Choosing and IP Solution
The district chose network cameras rather than older analog technology because of the lower cost of installation and ease of deployment.

“Network cameras don’t need special cables and separate power supplies for each unit,” Spitz said. “Since the network cameras support PoE, it’s easy to put them wherever we need them.”

Spitz and his technology team ran a single Cat-5 Ethernet cable from the camera to the network switch to power up and transmit data directly to the network. This eliminated the time and expense of installing a separate power outlet for each camera.

IP-based technology also gives the school district enormous configuration flexibility.

“It’s about as simple to add a camera to the network as it is to add any other peripheral device,” Spitz said. “And you can add cameras in any increment you choose.”

Given Spitz’s hectic schedule—he and his staff maintain more than 2,000 computers on six campuses throughout the district—he appreciates being able to add cameras at his own pace and as funding becomes available.

Fitting the Environment
Because the day/night cameras operate under infrared lighting conditions, they give security staff added visibility at night, when vandals think they can operate undetected.

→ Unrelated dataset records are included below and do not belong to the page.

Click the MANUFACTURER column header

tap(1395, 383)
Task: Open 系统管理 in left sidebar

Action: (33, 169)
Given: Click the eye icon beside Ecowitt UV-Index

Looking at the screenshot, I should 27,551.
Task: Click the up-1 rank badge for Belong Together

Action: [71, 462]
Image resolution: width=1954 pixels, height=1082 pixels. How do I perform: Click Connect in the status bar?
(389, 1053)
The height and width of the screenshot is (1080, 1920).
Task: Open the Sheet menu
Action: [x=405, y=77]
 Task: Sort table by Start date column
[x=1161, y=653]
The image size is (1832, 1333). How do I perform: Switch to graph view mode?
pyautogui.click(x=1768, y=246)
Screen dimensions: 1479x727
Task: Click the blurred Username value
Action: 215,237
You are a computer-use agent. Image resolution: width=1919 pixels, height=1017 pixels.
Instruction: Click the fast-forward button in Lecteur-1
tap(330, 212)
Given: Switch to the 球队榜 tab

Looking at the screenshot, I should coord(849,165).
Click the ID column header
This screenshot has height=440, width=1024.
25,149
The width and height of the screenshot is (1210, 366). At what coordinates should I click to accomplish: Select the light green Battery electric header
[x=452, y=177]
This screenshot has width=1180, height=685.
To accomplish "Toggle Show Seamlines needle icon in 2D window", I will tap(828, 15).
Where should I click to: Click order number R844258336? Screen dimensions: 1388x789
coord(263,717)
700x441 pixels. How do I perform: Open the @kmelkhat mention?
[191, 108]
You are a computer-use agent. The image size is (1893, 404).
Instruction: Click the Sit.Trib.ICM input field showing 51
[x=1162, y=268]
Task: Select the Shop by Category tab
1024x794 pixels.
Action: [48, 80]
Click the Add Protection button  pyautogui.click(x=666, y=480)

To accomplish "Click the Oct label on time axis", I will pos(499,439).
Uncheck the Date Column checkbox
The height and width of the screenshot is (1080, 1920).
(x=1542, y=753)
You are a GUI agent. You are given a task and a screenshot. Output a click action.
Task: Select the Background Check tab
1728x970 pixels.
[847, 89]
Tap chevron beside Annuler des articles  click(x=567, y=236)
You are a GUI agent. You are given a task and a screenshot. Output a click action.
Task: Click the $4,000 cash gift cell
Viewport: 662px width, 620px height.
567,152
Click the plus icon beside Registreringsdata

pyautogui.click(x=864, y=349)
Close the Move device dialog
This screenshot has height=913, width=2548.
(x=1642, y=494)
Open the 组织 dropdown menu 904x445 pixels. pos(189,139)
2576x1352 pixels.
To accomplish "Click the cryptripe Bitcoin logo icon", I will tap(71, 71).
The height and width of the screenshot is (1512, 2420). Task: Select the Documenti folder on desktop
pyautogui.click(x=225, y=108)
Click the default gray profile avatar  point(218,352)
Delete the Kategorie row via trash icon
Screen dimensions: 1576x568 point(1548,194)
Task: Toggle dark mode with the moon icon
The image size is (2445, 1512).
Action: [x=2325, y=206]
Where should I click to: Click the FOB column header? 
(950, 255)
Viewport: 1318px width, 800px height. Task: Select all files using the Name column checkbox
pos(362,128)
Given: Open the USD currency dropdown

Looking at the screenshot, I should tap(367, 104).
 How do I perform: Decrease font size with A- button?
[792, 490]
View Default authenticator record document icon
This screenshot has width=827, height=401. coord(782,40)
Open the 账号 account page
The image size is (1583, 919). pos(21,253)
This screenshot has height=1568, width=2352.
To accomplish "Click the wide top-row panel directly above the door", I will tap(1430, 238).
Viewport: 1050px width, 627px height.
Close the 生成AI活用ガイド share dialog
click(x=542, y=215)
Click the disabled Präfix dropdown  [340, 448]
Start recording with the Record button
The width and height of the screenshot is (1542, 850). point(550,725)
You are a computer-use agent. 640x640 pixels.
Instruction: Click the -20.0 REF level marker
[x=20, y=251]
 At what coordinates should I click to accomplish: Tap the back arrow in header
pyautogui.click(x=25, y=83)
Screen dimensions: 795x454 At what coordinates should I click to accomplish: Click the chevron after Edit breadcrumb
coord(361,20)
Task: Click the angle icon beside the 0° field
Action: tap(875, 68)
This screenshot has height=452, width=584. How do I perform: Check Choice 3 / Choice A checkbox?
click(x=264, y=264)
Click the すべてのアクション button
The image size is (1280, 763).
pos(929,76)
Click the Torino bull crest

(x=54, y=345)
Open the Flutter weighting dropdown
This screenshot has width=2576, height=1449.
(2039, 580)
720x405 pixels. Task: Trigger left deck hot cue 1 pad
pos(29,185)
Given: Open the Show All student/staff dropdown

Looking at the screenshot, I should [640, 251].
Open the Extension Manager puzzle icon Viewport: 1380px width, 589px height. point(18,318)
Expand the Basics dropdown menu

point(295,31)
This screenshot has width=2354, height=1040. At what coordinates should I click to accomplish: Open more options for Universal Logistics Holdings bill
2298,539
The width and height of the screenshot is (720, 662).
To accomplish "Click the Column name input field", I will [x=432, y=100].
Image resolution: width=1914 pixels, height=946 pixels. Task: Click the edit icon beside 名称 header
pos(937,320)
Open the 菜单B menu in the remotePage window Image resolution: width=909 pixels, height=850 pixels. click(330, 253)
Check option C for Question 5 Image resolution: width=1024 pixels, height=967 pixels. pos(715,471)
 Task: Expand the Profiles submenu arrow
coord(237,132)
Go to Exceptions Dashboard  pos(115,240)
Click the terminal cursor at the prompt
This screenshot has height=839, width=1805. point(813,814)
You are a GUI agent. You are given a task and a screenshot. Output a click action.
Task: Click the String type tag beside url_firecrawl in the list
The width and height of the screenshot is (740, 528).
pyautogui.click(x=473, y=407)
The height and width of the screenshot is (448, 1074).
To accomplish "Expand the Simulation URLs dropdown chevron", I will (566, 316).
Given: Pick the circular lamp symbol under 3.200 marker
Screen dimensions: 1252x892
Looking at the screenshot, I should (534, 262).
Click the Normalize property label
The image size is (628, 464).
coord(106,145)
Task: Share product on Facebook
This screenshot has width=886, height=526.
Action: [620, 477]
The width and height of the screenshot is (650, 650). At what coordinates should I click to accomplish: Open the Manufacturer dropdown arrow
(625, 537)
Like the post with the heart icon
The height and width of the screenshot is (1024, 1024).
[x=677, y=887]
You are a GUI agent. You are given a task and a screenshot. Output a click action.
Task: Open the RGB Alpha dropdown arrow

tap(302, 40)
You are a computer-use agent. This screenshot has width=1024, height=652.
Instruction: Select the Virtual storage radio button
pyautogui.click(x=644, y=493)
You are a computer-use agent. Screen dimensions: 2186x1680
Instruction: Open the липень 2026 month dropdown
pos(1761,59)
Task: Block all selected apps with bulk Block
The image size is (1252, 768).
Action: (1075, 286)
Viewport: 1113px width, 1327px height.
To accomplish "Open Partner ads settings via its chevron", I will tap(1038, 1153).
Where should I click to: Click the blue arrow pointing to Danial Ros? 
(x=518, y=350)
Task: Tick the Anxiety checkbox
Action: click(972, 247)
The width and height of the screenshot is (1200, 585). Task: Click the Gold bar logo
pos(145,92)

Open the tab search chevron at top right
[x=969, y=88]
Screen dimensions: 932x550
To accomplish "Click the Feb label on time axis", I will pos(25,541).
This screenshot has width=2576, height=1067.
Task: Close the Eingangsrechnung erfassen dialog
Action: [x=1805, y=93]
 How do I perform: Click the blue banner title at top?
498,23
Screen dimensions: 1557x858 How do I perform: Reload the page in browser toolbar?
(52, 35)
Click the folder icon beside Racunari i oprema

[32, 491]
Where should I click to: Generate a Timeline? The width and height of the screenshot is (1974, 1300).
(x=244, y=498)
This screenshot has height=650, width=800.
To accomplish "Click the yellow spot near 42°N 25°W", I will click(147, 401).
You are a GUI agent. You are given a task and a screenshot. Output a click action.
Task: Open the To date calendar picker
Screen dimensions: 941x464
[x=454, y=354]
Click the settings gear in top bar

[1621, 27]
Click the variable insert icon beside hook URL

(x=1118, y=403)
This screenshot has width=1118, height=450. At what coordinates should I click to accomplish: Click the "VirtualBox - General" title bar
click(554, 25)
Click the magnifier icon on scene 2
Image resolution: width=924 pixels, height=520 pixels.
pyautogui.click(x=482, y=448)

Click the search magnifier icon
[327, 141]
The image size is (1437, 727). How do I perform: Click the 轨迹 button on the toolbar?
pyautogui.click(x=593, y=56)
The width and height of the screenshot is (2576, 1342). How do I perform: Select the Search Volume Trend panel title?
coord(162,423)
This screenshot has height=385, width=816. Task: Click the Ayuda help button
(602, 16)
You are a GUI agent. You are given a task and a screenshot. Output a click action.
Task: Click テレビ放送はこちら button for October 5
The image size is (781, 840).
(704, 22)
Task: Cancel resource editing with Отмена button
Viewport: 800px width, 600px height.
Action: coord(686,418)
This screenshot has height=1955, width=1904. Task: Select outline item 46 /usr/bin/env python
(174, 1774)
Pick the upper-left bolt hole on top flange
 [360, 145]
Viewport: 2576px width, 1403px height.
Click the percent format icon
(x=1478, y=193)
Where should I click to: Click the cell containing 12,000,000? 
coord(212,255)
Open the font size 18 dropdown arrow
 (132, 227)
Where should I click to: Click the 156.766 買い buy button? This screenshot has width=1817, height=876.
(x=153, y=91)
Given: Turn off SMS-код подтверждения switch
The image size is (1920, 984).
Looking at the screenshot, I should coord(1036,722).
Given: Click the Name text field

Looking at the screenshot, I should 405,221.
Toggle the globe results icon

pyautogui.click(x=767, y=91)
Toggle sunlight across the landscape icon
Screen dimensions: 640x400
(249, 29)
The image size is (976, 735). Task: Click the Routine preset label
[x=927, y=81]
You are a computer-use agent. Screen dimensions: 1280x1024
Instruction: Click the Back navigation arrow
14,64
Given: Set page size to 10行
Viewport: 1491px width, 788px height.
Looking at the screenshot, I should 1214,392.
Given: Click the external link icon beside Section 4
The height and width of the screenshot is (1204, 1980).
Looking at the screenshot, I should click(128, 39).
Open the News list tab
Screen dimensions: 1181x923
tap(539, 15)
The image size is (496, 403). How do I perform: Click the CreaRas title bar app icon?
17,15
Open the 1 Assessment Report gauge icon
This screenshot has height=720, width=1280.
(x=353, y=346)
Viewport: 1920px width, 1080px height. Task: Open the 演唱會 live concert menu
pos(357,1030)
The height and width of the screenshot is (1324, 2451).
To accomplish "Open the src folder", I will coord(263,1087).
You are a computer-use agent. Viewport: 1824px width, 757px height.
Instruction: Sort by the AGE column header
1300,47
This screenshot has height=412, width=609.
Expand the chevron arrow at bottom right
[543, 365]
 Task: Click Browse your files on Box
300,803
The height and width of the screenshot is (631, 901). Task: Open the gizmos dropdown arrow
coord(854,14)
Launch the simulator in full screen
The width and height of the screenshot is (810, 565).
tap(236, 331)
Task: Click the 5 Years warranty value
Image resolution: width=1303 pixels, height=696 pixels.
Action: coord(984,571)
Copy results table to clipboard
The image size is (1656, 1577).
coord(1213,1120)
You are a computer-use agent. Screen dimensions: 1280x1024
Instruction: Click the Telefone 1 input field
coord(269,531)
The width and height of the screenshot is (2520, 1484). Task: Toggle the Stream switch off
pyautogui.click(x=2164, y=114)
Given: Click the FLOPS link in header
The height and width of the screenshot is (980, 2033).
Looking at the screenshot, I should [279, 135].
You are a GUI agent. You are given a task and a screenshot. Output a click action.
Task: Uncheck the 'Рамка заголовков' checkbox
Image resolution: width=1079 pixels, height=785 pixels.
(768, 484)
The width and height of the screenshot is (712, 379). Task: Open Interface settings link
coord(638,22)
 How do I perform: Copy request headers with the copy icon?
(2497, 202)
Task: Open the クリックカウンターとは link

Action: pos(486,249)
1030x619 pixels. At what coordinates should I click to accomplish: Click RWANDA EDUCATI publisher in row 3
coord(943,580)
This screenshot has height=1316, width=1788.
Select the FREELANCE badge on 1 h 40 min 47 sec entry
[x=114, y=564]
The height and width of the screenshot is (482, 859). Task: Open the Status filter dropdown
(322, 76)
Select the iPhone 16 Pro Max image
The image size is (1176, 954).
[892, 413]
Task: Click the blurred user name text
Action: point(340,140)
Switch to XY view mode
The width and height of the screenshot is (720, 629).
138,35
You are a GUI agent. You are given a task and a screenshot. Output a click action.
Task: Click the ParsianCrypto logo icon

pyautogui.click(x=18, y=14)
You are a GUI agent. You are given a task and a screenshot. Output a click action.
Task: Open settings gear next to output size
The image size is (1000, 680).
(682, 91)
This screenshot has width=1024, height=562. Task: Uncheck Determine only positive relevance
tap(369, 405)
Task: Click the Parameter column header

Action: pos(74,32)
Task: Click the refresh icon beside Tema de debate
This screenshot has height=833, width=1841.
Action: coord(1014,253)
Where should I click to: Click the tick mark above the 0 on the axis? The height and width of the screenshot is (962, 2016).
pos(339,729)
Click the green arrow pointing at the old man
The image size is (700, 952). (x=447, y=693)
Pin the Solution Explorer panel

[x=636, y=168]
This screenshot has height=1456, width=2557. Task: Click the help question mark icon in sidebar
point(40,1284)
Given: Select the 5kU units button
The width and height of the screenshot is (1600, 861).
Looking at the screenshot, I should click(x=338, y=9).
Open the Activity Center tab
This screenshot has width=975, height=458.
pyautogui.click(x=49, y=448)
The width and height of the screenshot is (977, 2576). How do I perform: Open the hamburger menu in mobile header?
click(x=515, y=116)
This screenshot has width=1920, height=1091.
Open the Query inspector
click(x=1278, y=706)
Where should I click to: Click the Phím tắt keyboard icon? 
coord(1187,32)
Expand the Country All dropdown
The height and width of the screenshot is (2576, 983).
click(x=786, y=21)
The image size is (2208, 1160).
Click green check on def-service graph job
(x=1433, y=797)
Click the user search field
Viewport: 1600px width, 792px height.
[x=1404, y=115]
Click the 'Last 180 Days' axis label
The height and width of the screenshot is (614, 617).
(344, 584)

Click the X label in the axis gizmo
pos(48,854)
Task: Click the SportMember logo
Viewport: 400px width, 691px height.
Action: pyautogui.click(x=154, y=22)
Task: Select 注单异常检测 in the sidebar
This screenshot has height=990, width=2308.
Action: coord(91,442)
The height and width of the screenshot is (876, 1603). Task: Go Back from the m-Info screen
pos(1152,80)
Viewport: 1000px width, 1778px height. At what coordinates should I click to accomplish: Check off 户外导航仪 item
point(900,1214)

The added benefit of a motion-sensing feature means the network cameras only begin recording when they detect motion.

“This saves us from recording countless hours of video when nothing significant is happening,” Spitz said.

Though the Axis network cameras also support a vandal- alert feature—sounding the alarm if they are tampered with—Taos schools will not be using this feature in the initial rollout. But if the school district decides to upgrade its campus alarm systems, Spitz assures that the district will be able to tie the cameras into that upgrade to take full advantage of the enhanced security.

Balancing the Load
About 400 computers at Taos High School actively access the network on a daily basis. By design, the district connects all its network devices to the gigabit backbone by fast Ethernet switches.

“Since the Axis network cameras give us the flexibility to choose a reasonable frame rate for our environment, surveillance activity won’t place any undue burden on our network bandwidth or degrade the performance of any other IT activity we currently run,” Spitz said.

As Spitz rolls out the surveillance system to all the schools in the district, he will provide each school’s administrative staff with a list of IP addresses for the cameras at their respective campuses. The video management software will give the principal, vice principal, security guard and onsite police officer the ability to access views from any particular camera they want and at any time to monitor multiple camera feeds simultaneously.